Can SEC turn Martoma against Cohen? Substantial evidence against Martoma, former portfolio manager of SAC.
By Joshua Gallu & Katherine Burton To Bloomberg
Prosecutors say Martoma received illegal inside information on the trial of an Alzheimer’s drug being conducted by Elan (ELN) and Wyeth from Sidney Gilman, 80, a doctor involved in the tests. Gilman has reached a non-prosecution agreement with the government and will testify against Martoma, prosecutors said. Gilman earlier this week quit his neurology research position at the University of Michigan, Pete Barkey, a spokesman for the school in Ann Arbor, said in an e-mail.

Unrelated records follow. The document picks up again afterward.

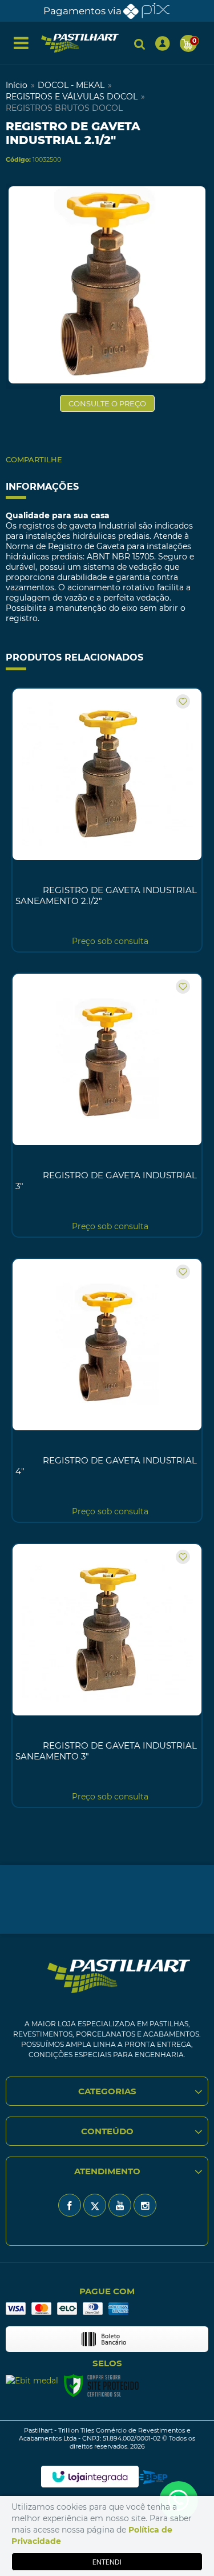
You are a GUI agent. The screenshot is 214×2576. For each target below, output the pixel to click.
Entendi (107, 2562)
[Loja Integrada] (90, 2476)
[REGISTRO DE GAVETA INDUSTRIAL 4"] (107, 1390)
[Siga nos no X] (94, 2205)
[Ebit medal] (32, 2380)
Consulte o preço (107, 403)
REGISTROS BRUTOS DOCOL (64, 108)
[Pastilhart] (80, 43)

‘‘It appears they’ve got substantial evidence against Martoma, so he would be looking to cut as good a deal as he can, and that’s through cooperation,” said William Mateja, a former federal prosecutor who is now a principal at law firm Fish & Richardson P.C. in Dallas. “There’s always been smoke around Cohen,” he said, referring to the involvement of former SAC Capital employees in other cases. “But there’s never been the direct link. Criminal prosecutors need that direct link.”

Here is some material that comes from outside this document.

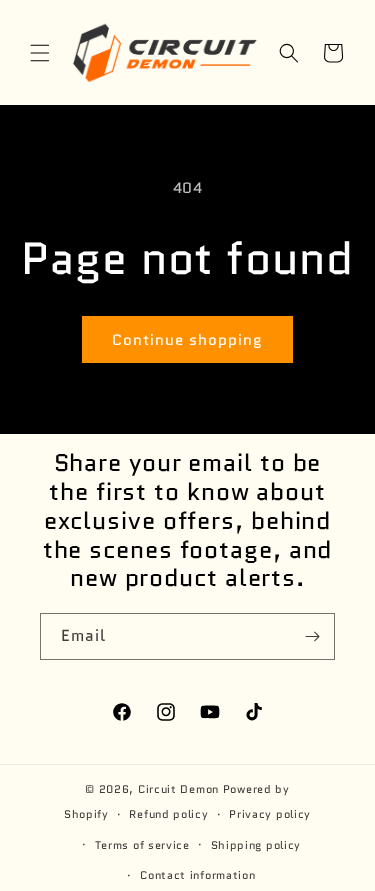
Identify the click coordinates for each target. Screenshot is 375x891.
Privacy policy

Cohen was deposed by the SEC earlier this year about trades in Elan and Wyeth that he and the firm made, Tom Conheeney, SAC president, told investors on Wednesday’s call. Cohen answered all the SEC’s questions, he said.
“Mathew Martoma was an exceptional portfolio manager who succeeded through hard work and the dogged pursuit of information in the public domain,” his lawyer, Charles Stillman, said last week in an e-mailed statement, adding that he expected Martoma to be fully exonerated.
The current case with Cohen and SAC Capital may end up mirroring the cooperation that took place between the two agencies in the case involving Rajat Gupta, the former Goldman Sachs Group Inc. board member who was convicted this year for passing confidential information to Galleon Group founder Raj Rajaratnam.
The SEC moved first, filing an administration proceeding against Gupta. Gupta then sued the SEC, claiming that an administrative proceeding, which doesn’t allow the same amount of discovery as a lawsuit in U.S. court, would deprive him of multiple rights, including a jury trial. The SEC dropped the administrative case and waited for prosecutors to charge Gupta before filing its suit in federal court.
Donald Longueuil, a former junior portfolio manager at SAC Capital, was arrested in Feb. 8, 2011, for insider trading and was sued by the SEC on the same day. While he pleaded guilty a month later, it wasn’t until September of that year that Longueuil settled the SEC’s civil suit.
If the U.S. attorney doesn’t make a criminal case against Cohen, the SEC can continue with a civil action.
In insider-trading cases, the SEC can seek disgorgement of illegal profits, as well as three times that amount in penalties. It alleges that SAC Capital reaped $276 million in profit and losses averted as a result of trading on material, nonpublic information. The agency can also file administrative actions to bar offenders from the securities industry.
James Cox, a professor at Duke University School of Law in Durham, North Carolina, said Congress in 1988 expanded a provision regarding oversight, called control-person liability, to insider trading. It exposes managers who fail to maintain a system to discourage and detect insider trading to action by the SEC. The provision wouldn’t require the SEC to prove Cohen knew about the trades, just that the compliance system broke down, Cox said.
CR Intrinsic employed Martoma from 2006 to 2010, was named last week as a defendant in a civil complaint by the SEC, along with Martoma and Gilman.
SAC Capital first was linked to the government’s investigation of insider trading on Wall Street shortly after the October 2009 arrest of Rajaratnam, when former SAC Capital employee Richard Choo-Beng Lee was among those charged with insider trading at another firm. Six former or current SAC Capital employees have been tied to insider trading while working at the firm, including three who have pleaded guilty.
Previous insider cases involving former SAC employees haven’t deterred investors. Cohen’s main fund saw net deposits last year before he closed it to new money, people with knowledge of the matter said at the time.
One investor, who asked not to be named because the fund is private, said he wouldn’t feel compelled to pull out his money unless there was a criminal indictment against Cohen.
Clients can only pull 25 percent of their investment every quarter after giving 45 days notice, meaning it would take them a year to redeem in full. The next deadline for putting in a redemption notice is mid-February.
If enough people wanted to pull their money, Cohen could turn SAC into a family office, said Brad Balter, head of Boston- based Balter Capital Management LLC, which invests client money in hedge funds. About $8.4 billion, or 60 percent, of SAC’s assets belong to Cohen and his employees.
“If the owner gets sued by the SEC, what’s the rationale to stay?” said Balter, who has never invested in SAC or in any of its spinoffs. “You know your investors will ask you why you have that in your portfolio.”